Partition of alkali-metal ions and complex formation with poly(oxyethylene) derivatives in 1,2-dichloroethane

Abstract

The partition equilibria of electrolytes of alkali-metal, dimethylammonium and tetramethylammonium ions (M⁺) with dipicryl-amine ion or picrate ion (X⁻) in 1,2-dichloroethane (1,2-DCE) have been investigated at 25.0 °C. The thermodynamic distributionconstants of the electrolytes (M⁺·X⁻) were determined and the transfer free energy, ΔG_t⁰, of the individual ions into water-saturated 1,2-DCE were evaluated using the extrathermodynamic assumption.

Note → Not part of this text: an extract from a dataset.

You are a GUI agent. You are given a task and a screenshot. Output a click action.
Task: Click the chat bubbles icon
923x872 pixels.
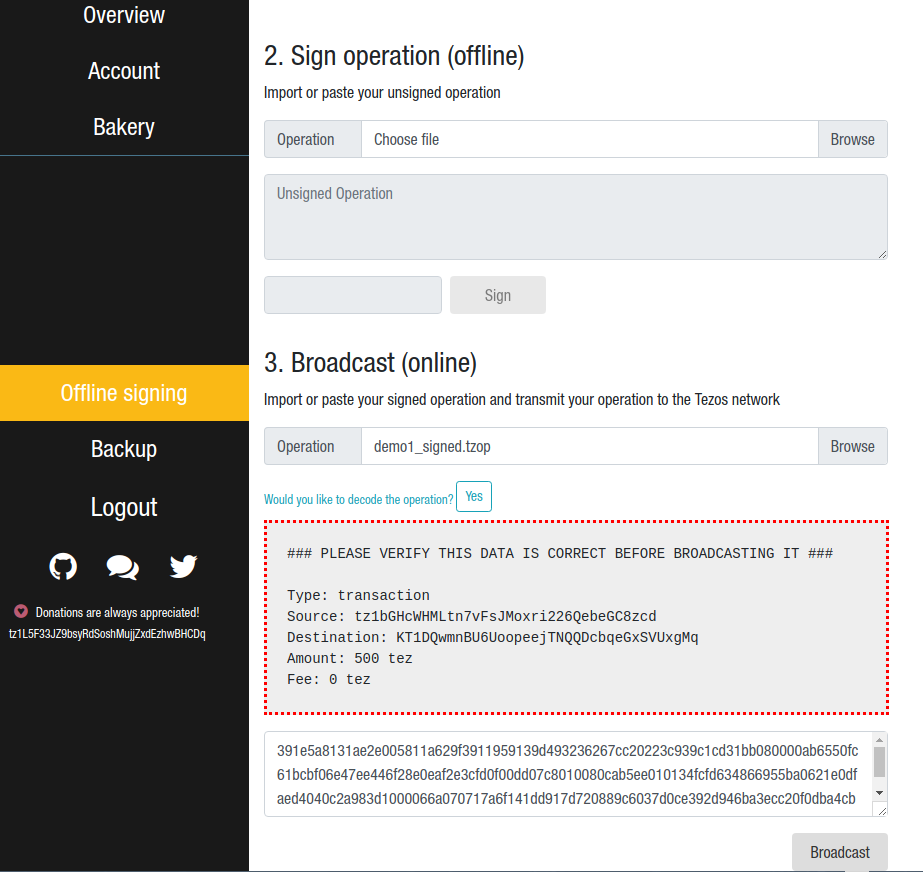(x=122, y=568)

The value of ΔG_t⁰ of alkali-metal ion increases almost linearly with increasing dehydration energy of metal ion except for lithium. The relatively small value of ΔG_t⁰ for lithium is interpreted by the hydration of the lithium ion in the 1,2-DCE phase. The complex formation constants of the alkali-metal ions with poly(oxyethylene) derivatives in 1,2-DCE were evaluated by using the partition data of alkali-metal picrates. The order of the complex formation constant is Li⁺ < Na⁺ ∽ K⁺ > Rb⁺ > Cs⁺ for any POE compounds.